Manama: A Qatar-led team of explorers said that it discovered two planets, but will make the official announcement in September, a local daily said.

According to Khalid Al Subai, the founder of the Qatar Exoplanet Survey (QES), the programme that discovered the ‘Qatar 1b' planet last year, has found two new planets to be named ‘Qatar 2b' and ‘Qatar 2c.'

The programme is an extrasolar planets searching project that employs the transit method, with a team made up of experts from universities, including Harvard, St Andrew's, Leicester, Keele and other institutions, Gulf Times reported on Wednesday.

"We already have one discovery which we announced at the end of 2010," he said. "The good news is that we will have another one, which should be announced mid-September."

The planets are unrelated to last year's discovery and connected to totally different stars, he said.

Official announcement 

Al Subai, who is also director of research co-ordination and compliance at Qatar Foundation's research division, said that the official announcement about the discoveries would be made later this year.

"When we found one planet, we discovered that it was not obeying normal rules - there was a delay and shift in the orbit that told us there was a second body there," he said, therefore we needed more time to follow up," he said, quoted by the daily.

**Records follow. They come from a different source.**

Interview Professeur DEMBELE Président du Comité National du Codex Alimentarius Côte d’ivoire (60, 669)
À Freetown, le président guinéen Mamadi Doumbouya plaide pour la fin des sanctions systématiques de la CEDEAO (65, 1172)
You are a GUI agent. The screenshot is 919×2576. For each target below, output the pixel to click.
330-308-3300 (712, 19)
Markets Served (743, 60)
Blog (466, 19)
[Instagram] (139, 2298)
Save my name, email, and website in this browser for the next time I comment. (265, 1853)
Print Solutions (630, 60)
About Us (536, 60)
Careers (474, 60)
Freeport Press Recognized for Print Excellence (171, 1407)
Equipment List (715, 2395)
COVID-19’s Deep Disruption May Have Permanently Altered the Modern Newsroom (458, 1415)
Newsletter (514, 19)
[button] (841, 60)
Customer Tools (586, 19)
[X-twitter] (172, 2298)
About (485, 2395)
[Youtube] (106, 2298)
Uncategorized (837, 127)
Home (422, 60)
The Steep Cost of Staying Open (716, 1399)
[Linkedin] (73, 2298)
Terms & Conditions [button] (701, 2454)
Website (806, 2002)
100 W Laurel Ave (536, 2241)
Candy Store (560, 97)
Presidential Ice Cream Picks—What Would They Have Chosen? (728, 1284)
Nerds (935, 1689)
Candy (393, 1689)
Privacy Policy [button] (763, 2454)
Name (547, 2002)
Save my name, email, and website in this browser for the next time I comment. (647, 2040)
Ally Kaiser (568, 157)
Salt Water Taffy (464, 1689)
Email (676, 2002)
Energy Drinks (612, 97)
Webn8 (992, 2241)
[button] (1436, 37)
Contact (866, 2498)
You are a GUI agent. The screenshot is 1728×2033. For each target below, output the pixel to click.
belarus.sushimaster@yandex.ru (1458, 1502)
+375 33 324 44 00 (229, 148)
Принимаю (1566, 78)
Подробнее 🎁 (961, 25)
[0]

Further exploration is needed to determine whether there are other similar planets in this new system, but Al Subai said that the QES team did not wish to wait before making the announcement.

The multi-million dollar project, based in New Mexico, will be expanded in the future with attempts to determine whether life is supported on the planets that have been discovered, he said.

If the team can determine what elements are present on the planet, such as methane and oxygen, then they can move closer to establishing whether life could be supported.

Arab science and technology

According to Al Subai, "this kind of advancement is contributing towards a renaissance in Arab science and technology, harking back to previous achievements."

"If you look at any astronomy catalogue, many of the bright star's names are Arabic, but unfortunately many people do not know it," he said. "Now it is our turn to come back and put Arabic names again in the sky."

However, Al Subai said that not everyone was "as enthusiastic" about the QES naming programme. "The team faced opposition before getting the International Astronomical Union to approve the ‘Qatar 1b' name."